On an annual basis, core PCE inflation was projected to have increased 2.9% year-on-year in December, up from 2.8% in November. The Federal Reserve targets 2.0% inflation. "The year-on-year growth rate of the core has shown essentially no progress since mid-2024," said Lou Crandall, chief economist at Wrightson ICAP. "Many Fed officials anticipate at least some improvement in the coming months, but they will want to see that show up in the actual numbers."
Broader growth projections prepared by economists included an outlook for calendar-year activity: they estimated the economy expanded 2.8% in 2024 and then slowed to a 2.2% pace in 2025. Labor market data also reflected cooling: only 181,000 jobs were added last year - the fewest outside the pandemic-era downturn since the 2009 Great Recession - down from 1.459 million in 2024.

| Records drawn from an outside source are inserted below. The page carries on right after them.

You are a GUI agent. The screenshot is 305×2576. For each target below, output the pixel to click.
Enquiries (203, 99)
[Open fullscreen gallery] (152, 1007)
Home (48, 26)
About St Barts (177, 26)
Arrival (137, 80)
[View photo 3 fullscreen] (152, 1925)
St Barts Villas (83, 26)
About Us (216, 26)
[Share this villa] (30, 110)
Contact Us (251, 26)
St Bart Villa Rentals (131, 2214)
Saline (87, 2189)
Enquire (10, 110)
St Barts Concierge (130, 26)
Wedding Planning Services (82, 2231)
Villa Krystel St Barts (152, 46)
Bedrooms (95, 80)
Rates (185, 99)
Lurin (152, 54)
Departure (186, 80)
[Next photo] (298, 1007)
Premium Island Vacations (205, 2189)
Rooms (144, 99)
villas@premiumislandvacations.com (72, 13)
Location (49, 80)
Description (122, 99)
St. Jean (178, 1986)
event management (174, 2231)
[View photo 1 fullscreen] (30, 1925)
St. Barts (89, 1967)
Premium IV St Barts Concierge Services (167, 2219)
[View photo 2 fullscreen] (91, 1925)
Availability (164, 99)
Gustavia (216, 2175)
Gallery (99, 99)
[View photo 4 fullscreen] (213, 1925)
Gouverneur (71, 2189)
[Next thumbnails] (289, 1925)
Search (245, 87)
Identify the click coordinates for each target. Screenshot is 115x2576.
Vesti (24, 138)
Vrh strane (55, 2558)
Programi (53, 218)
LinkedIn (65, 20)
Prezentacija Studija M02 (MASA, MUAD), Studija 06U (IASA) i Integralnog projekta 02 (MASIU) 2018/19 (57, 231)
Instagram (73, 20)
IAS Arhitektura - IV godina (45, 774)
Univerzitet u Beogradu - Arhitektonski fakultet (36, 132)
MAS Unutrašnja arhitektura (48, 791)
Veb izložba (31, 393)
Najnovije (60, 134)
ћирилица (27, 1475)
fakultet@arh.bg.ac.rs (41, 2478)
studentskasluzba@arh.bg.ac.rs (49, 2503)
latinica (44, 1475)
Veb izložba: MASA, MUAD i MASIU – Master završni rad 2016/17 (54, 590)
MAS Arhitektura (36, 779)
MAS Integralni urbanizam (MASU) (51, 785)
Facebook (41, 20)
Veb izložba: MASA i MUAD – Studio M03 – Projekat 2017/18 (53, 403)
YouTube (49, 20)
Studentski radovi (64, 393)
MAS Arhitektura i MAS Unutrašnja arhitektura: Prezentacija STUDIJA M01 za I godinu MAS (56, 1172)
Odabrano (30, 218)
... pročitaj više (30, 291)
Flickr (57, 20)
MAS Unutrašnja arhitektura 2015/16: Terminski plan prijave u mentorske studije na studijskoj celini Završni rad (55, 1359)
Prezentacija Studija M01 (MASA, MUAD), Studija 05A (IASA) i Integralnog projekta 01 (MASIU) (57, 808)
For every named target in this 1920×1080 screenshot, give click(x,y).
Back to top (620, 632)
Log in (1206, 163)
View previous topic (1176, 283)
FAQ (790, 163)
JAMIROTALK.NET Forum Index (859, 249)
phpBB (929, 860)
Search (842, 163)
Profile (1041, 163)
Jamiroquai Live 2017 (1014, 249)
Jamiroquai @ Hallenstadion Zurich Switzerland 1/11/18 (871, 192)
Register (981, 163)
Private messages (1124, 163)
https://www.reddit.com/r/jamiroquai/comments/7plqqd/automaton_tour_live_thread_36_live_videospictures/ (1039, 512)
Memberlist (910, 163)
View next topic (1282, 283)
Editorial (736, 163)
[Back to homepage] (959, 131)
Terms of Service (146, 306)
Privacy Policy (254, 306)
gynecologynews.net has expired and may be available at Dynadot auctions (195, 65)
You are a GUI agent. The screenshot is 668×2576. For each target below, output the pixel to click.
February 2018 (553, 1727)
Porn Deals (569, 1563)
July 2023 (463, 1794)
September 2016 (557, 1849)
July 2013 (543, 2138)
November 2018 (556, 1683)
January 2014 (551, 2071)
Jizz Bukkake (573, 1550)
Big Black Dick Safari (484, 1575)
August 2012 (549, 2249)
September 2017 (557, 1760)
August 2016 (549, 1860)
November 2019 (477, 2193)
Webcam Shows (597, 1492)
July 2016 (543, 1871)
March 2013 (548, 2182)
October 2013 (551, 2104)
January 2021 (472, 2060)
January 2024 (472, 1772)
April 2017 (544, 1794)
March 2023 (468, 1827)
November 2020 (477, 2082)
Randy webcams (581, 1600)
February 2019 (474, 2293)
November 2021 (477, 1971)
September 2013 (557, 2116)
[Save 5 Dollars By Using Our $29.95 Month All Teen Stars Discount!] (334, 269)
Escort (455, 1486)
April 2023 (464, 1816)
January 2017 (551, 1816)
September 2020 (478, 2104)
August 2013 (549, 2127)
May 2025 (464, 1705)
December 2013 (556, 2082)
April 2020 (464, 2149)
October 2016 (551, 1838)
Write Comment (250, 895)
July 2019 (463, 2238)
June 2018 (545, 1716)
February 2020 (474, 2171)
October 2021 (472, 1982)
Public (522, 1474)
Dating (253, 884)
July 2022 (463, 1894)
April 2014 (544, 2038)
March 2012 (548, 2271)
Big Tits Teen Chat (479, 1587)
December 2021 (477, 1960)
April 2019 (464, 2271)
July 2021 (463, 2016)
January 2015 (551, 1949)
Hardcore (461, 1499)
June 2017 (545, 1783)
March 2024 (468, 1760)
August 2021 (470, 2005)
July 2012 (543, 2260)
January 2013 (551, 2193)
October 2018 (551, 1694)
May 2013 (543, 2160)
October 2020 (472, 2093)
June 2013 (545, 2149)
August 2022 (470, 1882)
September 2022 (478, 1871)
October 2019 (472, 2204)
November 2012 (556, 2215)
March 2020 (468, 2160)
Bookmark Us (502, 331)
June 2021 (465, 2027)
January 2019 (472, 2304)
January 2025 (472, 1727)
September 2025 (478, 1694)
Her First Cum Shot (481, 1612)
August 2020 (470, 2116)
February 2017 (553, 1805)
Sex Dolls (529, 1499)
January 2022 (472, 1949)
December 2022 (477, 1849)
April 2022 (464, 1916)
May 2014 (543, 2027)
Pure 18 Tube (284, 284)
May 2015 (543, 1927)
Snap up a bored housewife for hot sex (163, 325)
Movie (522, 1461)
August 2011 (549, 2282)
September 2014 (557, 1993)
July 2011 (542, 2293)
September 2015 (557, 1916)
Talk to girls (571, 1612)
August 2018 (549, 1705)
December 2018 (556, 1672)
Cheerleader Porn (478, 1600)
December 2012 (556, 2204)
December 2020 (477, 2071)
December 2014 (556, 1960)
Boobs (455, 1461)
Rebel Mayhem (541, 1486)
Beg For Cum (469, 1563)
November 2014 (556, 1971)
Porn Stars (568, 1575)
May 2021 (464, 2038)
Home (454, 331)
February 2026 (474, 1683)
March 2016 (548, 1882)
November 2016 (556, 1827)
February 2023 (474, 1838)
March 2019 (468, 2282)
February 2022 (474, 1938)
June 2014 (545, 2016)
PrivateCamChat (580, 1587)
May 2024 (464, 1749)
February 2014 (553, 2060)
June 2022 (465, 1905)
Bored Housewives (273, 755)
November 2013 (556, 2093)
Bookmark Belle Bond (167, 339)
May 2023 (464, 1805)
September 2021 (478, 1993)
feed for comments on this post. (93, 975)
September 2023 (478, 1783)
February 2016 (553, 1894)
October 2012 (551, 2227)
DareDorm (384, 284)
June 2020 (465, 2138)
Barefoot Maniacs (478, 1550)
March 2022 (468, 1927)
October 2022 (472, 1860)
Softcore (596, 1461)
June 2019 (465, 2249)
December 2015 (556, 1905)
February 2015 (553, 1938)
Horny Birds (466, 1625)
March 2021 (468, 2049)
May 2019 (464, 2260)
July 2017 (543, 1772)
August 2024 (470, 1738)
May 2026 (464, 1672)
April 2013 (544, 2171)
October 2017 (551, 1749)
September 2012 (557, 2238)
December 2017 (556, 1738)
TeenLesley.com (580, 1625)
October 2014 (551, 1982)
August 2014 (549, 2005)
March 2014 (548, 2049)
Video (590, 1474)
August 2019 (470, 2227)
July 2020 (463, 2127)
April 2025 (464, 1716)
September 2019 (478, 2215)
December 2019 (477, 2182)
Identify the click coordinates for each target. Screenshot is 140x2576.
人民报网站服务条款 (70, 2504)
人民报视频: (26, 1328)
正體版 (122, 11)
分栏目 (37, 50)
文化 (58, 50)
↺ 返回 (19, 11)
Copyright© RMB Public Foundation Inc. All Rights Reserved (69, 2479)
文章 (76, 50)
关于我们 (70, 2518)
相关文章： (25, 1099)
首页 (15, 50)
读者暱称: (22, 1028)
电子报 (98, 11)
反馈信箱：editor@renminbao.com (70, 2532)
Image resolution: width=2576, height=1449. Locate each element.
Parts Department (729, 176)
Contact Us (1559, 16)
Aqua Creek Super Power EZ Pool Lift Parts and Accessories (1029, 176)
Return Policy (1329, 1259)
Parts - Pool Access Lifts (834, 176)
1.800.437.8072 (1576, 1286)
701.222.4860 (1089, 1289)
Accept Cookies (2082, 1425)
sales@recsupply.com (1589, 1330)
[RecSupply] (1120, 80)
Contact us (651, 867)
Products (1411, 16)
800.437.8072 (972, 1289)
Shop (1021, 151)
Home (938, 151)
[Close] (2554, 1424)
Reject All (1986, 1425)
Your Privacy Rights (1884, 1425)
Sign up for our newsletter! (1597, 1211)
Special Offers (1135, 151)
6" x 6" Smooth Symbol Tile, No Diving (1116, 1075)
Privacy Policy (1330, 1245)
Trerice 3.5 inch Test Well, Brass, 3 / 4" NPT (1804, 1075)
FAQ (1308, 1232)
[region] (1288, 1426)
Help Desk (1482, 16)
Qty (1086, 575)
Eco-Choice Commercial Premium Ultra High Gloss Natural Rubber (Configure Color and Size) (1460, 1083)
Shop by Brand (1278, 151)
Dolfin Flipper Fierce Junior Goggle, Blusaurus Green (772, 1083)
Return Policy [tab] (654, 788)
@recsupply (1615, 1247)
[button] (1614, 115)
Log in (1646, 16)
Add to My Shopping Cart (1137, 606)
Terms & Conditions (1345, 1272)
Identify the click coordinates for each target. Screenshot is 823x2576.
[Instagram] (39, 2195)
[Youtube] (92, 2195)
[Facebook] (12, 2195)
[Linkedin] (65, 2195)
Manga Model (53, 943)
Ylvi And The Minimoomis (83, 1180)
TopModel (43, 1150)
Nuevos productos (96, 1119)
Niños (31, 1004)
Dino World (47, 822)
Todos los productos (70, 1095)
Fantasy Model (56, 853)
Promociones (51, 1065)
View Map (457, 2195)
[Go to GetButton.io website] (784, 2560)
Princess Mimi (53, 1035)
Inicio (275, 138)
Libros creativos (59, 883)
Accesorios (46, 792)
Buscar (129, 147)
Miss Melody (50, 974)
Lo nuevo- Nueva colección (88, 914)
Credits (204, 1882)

The advance GDP release will therefore provide a snapshot of an economy that continues to post respectable headline growth even as underlying measures reveal uneven gains across income groups, varied sector contributions and notable influences from AI-related investment and trade swings.
Key points
- Fourth-quarter GDP is projected to have increased at a 3.0% annualized rate, down from 4.4% in the prior quarter - with the Commerce Department report delayed by a 43-day government shutdown.
- AI-related capital spending, including data centers and semiconductors, accounted for an outsized share of growth, estimated at about one-third of GDP expansion in the first three quarters of 2025.
- Consumer spending cooled and was concentrated among higher-income households, while trade, inventories and residential investment weighed on headline growth.
Risks and uncertainties
- The government shutdown reduced fourth-quarter output by an estimated 1.5 percentage points, with $7 billion to $14 billion of activity potentially lost permanently - affecting public services and federal purchases.
- Volatility in trade and imports - driven in part by imported AI-related capital goods - adds uncertainty to GDP calculations and could shift contributions from the trade sector.
- Stalled real disposable income and inflation pressures pose downside risks to consumer spending - a key driver of growth - particularly for lower-income households.